[EXERCISE OBJECTIVE] The expected answer is the set of lines in the data below between the line holding "tidsskriftholder (318, 1113)" and the line holding "Blomstermønstre og pastelfarver: Sommerens", inclusive, written out exactly.

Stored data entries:
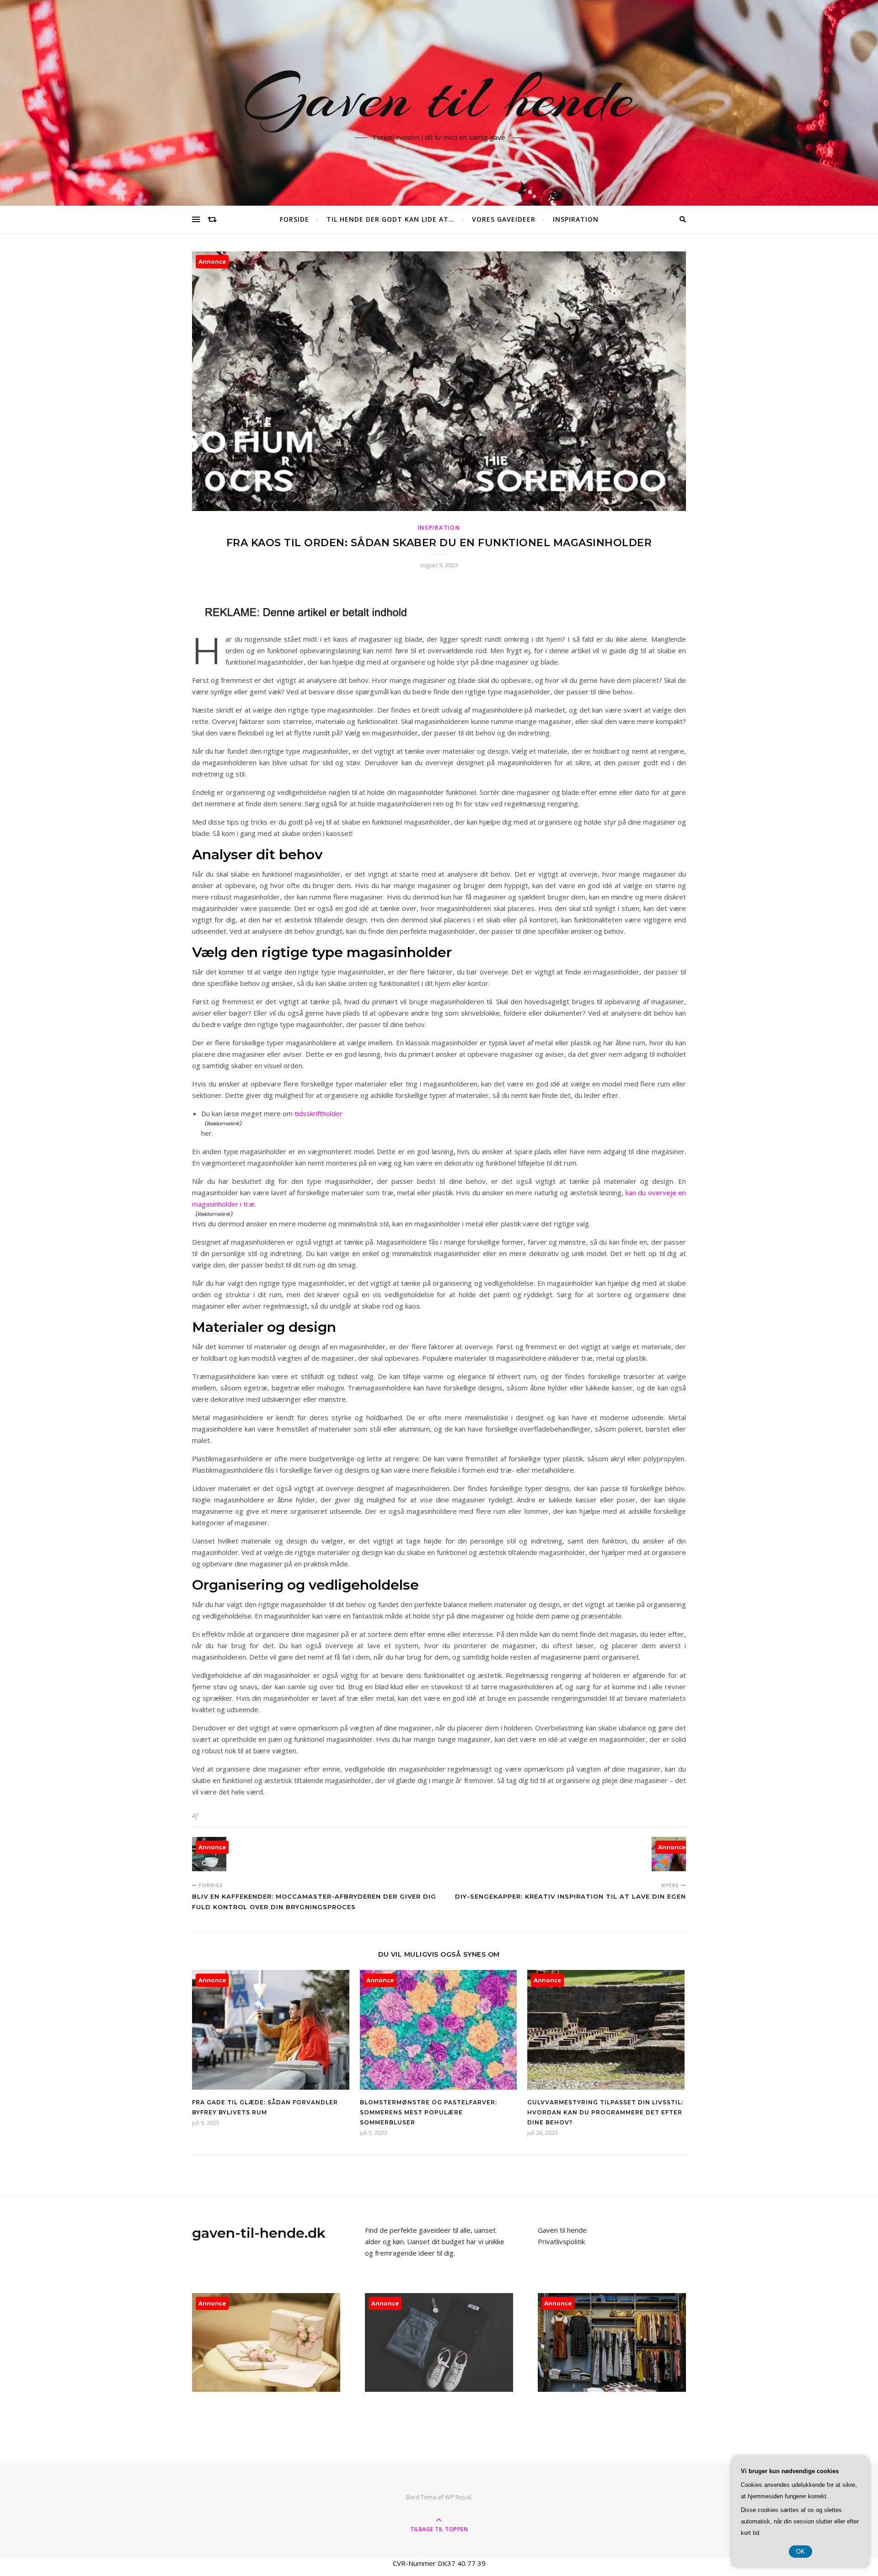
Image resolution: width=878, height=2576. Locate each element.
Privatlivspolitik (561, 2241)
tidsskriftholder (318, 1113)
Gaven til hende (439, 97)
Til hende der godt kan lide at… (391, 219)
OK (800, 2551)
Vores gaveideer (503, 219)
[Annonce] (270, 2087)
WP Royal (458, 2497)
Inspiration (576, 219)
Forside (294, 219)
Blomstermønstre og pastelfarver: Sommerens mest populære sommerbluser (428, 2112)
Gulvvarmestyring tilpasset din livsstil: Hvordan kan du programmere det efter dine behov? (605, 2112)
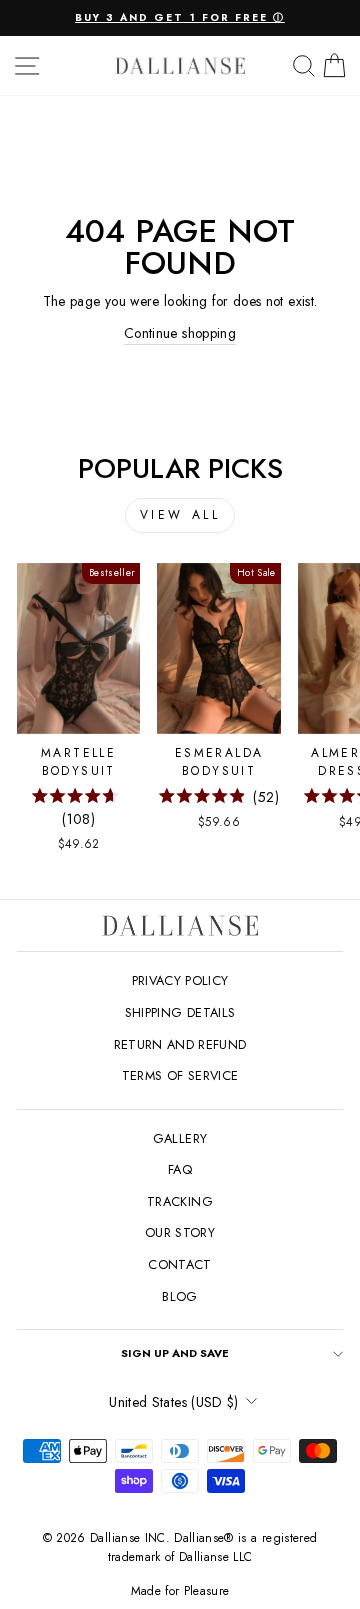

[TASK RESPONSE]
tidsskriftholder (318, 1113)
Gaven til hende (439, 97)
Til hende der godt kan lide at… (391, 219)
OK (800, 2551)
Vores gaveideer (503, 219)
[Annonce] (270, 2087)
WP Royal (458, 2497)
Inspiration (576, 219)
Forside (294, 219)
Blomstermønstre og pastelfarver: Sommerens mest populære sommerbluser (428, 2112)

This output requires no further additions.